Children experience a diverse array of acute pains (generally related to minor tissue injury or inflammation), recurrent pain syndromes (such as repeated episodes of headache or abdominal pain that affects otherwise healthy children) or chronic pains (prolonged pain that lasts typically for a minimum of three months) (1).
Despite significant progress on the epidemiology of chronic pain in adults, significant gaps remain in our understanding of the epidemiology of chronic pain in children, especially information on the incidence and prevalence of most types of chronic pain, the natural history for nondisease-related pain, risk factors for developing chronic pain, and the burden of illness for families and health care systems (2,3).

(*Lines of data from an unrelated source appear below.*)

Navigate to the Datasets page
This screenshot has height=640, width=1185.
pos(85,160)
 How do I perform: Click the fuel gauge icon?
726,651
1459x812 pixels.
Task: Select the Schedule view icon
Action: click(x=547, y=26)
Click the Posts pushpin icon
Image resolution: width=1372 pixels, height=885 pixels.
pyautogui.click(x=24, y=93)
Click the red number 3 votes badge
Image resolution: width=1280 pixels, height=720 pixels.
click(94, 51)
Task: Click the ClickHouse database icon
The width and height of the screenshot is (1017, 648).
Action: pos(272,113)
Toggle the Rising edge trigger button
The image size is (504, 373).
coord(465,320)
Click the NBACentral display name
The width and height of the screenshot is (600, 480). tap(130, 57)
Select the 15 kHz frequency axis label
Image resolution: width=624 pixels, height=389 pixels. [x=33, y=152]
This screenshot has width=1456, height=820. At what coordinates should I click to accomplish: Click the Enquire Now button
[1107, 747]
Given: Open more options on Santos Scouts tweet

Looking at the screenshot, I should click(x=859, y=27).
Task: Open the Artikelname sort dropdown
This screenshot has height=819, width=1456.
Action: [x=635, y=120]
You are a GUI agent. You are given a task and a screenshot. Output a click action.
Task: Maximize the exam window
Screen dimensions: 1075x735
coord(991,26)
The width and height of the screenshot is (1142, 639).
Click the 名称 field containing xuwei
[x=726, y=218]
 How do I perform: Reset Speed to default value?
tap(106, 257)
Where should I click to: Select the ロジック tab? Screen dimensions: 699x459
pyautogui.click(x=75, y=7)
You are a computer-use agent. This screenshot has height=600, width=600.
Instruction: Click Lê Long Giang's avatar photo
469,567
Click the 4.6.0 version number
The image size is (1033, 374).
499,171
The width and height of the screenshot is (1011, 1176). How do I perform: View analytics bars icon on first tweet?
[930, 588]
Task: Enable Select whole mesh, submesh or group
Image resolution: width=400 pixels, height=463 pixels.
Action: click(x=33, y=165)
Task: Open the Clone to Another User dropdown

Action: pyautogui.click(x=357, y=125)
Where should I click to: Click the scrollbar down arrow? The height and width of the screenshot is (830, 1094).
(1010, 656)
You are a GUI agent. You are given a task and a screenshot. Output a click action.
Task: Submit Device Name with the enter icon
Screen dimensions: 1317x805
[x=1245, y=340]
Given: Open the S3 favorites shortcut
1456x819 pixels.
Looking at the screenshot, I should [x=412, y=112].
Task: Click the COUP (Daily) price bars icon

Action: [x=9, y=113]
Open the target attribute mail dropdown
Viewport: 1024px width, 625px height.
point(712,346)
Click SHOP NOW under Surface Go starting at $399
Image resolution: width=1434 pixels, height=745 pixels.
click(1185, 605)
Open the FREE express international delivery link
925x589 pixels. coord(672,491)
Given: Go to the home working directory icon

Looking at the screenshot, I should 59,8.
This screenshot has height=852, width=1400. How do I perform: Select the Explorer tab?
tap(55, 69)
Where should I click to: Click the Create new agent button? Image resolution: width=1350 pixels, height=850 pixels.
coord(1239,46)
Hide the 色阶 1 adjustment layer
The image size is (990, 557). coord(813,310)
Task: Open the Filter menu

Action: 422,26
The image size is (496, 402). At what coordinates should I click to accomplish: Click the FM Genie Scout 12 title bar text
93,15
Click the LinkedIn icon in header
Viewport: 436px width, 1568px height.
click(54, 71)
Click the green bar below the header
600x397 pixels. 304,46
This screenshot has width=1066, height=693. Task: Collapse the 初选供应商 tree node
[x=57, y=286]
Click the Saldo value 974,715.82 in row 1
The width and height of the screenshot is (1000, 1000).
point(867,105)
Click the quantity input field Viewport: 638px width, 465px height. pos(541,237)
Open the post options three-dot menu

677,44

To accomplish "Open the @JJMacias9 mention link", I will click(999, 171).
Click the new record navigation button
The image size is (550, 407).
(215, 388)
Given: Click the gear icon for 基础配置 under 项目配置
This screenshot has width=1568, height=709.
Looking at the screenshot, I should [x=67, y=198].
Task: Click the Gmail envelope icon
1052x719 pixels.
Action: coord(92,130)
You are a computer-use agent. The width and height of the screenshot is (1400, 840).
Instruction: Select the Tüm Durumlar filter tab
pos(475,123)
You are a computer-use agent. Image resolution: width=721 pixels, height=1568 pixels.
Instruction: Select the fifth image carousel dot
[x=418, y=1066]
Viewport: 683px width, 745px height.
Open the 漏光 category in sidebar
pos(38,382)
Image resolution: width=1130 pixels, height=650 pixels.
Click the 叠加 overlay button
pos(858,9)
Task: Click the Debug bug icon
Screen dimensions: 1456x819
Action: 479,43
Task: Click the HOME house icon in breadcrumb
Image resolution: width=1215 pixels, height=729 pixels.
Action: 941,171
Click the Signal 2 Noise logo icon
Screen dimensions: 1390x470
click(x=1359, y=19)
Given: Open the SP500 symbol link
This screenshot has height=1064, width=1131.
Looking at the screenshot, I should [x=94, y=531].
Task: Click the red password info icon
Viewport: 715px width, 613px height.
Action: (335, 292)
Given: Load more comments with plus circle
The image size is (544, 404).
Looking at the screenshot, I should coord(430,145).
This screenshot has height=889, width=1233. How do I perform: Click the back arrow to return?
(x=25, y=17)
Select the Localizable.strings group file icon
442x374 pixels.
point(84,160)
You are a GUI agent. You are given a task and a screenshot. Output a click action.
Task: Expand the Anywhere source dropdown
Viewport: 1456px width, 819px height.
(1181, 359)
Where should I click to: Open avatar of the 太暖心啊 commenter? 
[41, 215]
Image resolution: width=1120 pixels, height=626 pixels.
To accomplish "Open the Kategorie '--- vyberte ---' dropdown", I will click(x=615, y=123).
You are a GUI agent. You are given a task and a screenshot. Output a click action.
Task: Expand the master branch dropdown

Population-based estimates of chronic nonspecific pain (eg, pain in knee, low back and dysmenorrhea) vary from 3.9% to 48% (2) depending on sampling strategy, pain definitions, age and sex of study populations, survey methodology and country of origin. Most epidemiological studies on chronic pain in children have focused on nonspecific pain and on recurrent pain syndromes (2,3). While increasing attention is focusing on documenting the prevalence of chronic pain in various countries, there is a paucity of North American data. Moreover, few studies have explicitly evaluated the sensory characteristics of pain in children (3).
We need to obtain accurate age- and sex-stratified estimates of the prevalence and sensory characteristics of pain in Canadian children, and identify potential risks and prognostic factors for chronic pain in childhood. During the first stage in our epidemiological program, we surveyed a cohort of nine- to 13-year-old school children using a shortened version of the Pain Experience Interview.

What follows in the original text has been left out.